Problem:
Return exactly the lines that run from the one with "The width and height of the screenshot is (960, 550)." to the last line of the entries below, both included, and nothing else.

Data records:

__________

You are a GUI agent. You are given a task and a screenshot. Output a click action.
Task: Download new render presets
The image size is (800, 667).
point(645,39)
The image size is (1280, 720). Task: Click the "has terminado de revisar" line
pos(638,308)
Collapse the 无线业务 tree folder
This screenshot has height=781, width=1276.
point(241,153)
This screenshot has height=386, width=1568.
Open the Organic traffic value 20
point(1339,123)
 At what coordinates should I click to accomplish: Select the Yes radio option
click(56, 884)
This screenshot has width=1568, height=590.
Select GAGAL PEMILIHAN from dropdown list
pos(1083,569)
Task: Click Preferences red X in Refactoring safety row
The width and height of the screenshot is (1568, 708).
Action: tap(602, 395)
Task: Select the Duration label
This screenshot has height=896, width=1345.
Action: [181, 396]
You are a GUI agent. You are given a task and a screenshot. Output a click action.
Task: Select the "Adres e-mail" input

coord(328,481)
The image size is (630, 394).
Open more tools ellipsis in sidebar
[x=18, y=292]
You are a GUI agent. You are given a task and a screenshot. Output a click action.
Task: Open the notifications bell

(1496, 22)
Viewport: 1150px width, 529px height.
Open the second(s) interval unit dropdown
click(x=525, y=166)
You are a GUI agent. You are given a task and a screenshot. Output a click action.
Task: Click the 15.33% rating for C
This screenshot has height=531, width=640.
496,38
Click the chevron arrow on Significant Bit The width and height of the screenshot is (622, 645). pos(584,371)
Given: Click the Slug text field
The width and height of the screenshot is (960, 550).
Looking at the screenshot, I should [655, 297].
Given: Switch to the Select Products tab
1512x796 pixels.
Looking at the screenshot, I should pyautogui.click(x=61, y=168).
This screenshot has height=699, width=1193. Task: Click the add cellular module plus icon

__________

Exercise answer:
The width and height of the screenshot is (960, 550).
Looking at the screenshot, I should [655, 297].
Given: Switch to the Select Products tab
1512x796 pixels.
Looking at the screenshot, I should pyautogui.click(x=61, y=168).
This screenshot has height=699, width=1193. Task: Click the add cellular module plus icon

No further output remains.